The electrical system of the heart conduction system is a complex network of cells and fibers through which electrical impulses travel at lightning speed through the heart, triggering a heartbeat. The impulses are first sent out by the sinoatrial node (sinus node or S-A node), located in the top of the upper–right chamber of the heart (the right atrium). From there, the impulses spread through the atria and to the atrioventricular node (A-V node), where they are transmitted to the lower chambers of the heart, the ventricles, via the bundle branches. Once the impulses reach the ventricles, they cause the chambers to contract and pump out blood in a routine and consistent manner.
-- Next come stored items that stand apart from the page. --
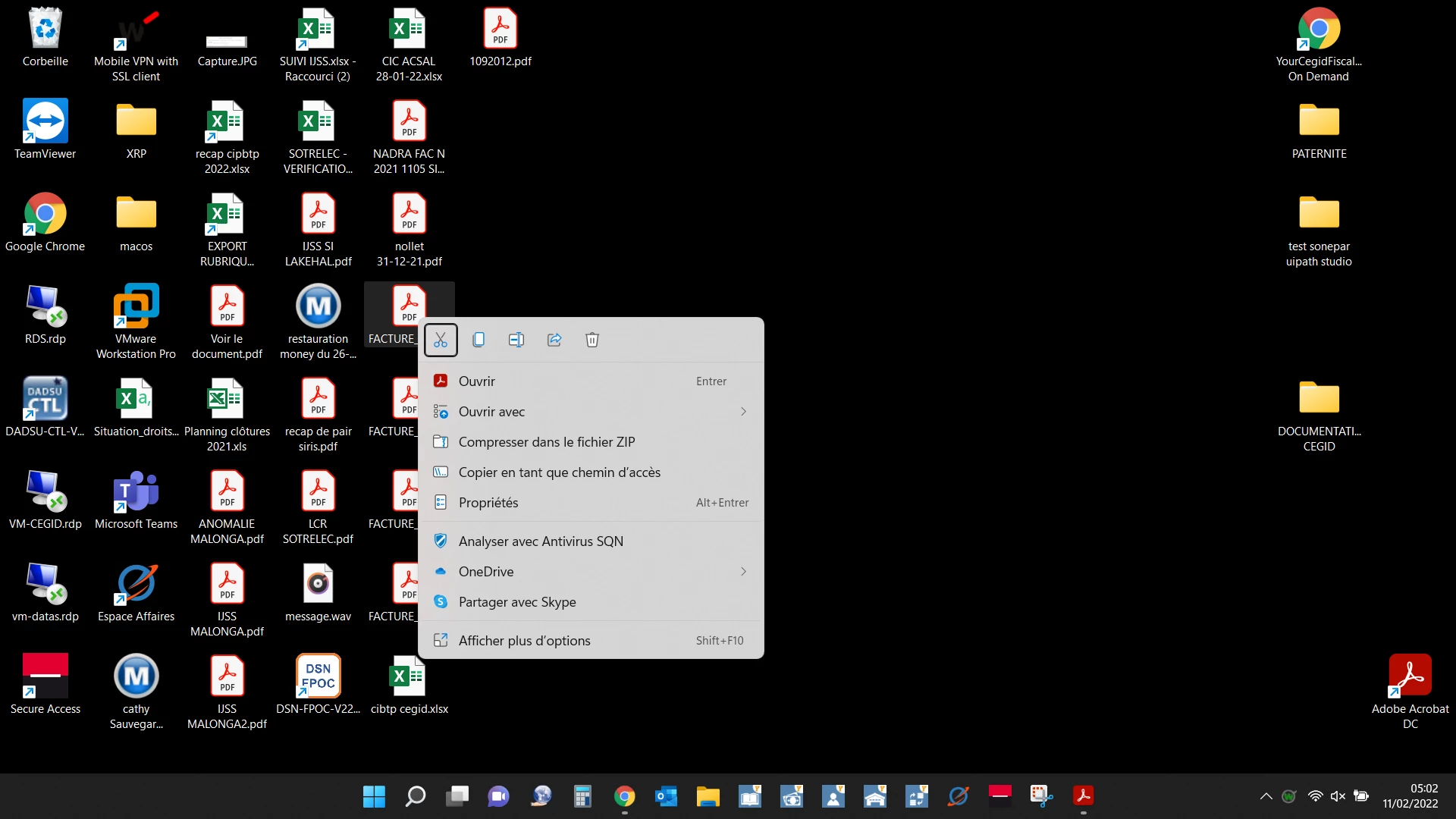This screenshot has width=1456, height=819.
Task: Click the Share icon in context menu
Action: (x=554, y=340)
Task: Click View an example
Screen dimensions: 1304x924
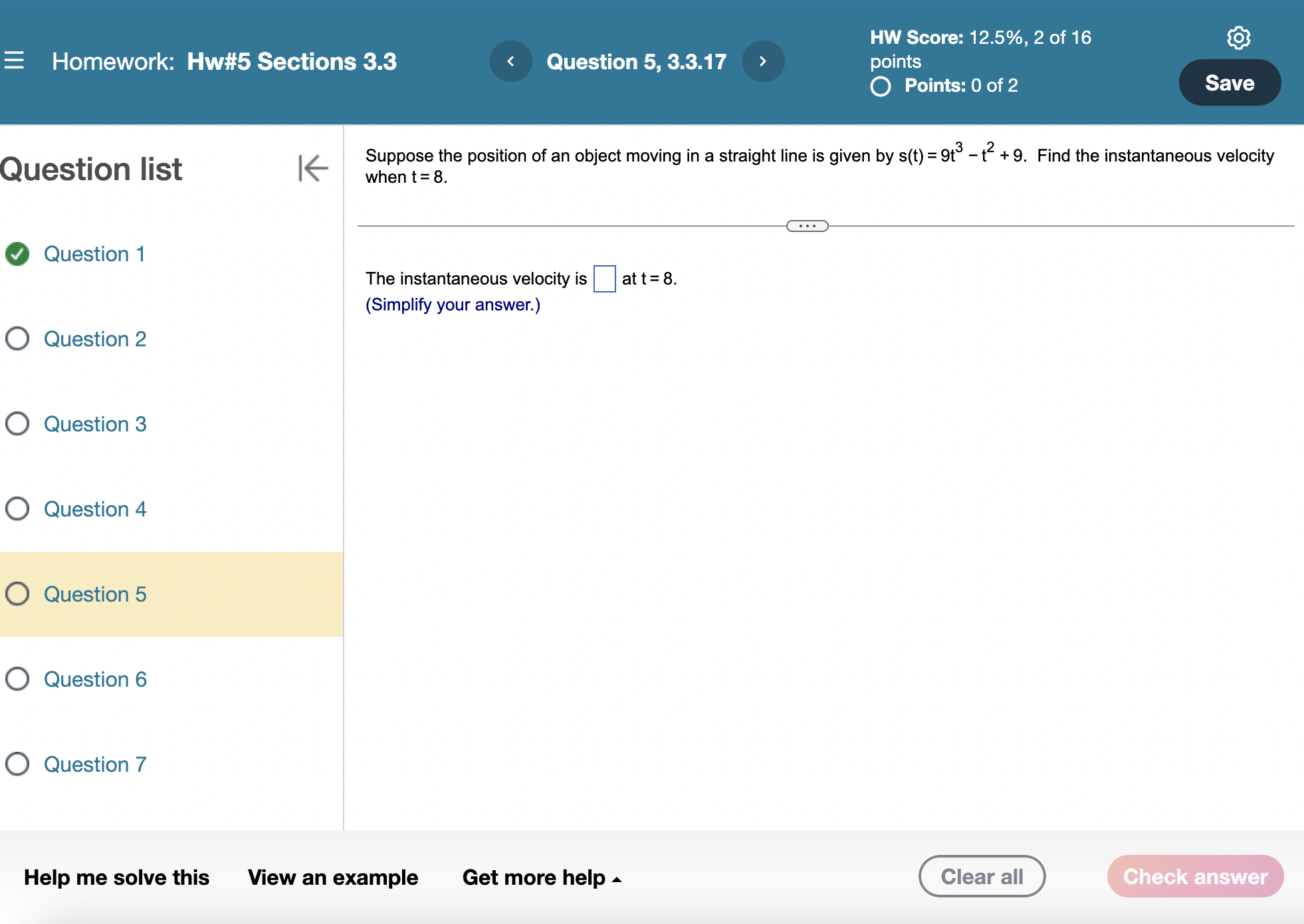Action: (x=333, y=877)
If impulses are sent from the sinoatrial node at a slow rate, or if the impulses are delayed as they travel through the conduction system, the heartbeat will be slow. The impulses may even be blocked altogether, which will lead to a complete stopping of the heart (complete heart block) unless treatment is received immediately.

In many cases, a temporarily slow heartbeat is not medically significant by itself. For instance, sinus bradycardia is a normal response to deep relaxation or being in excellent physical shape. Bradycardia may also be caused by:

• Aging-related degeneration of the heart’s electrical conduction system.
  
  
• Certain medications, such as those to treat arrhythmias, high blood pressure (e.g., beta blockers, calcium channel blockers) or heart failure (digoxin). Once these medications have been reduced or discontinued, the bradycardia will usually resolve on its own.
  
  
• Protease inhibitors, a class of medication typically used to treat HIV infection.
  
  
• Coronary artery disease.
  
  
• Disturbances in metabolism (e.g., low thyroid levels) or electrolyte balance (e.g., high or low potassium levels).
  
  
• Some heart conditions that are inherited or present at birth (congenital heart defects).

Some types of persistent bradycardia, however, can cause increasingly worse symptoms and even death if left untreated.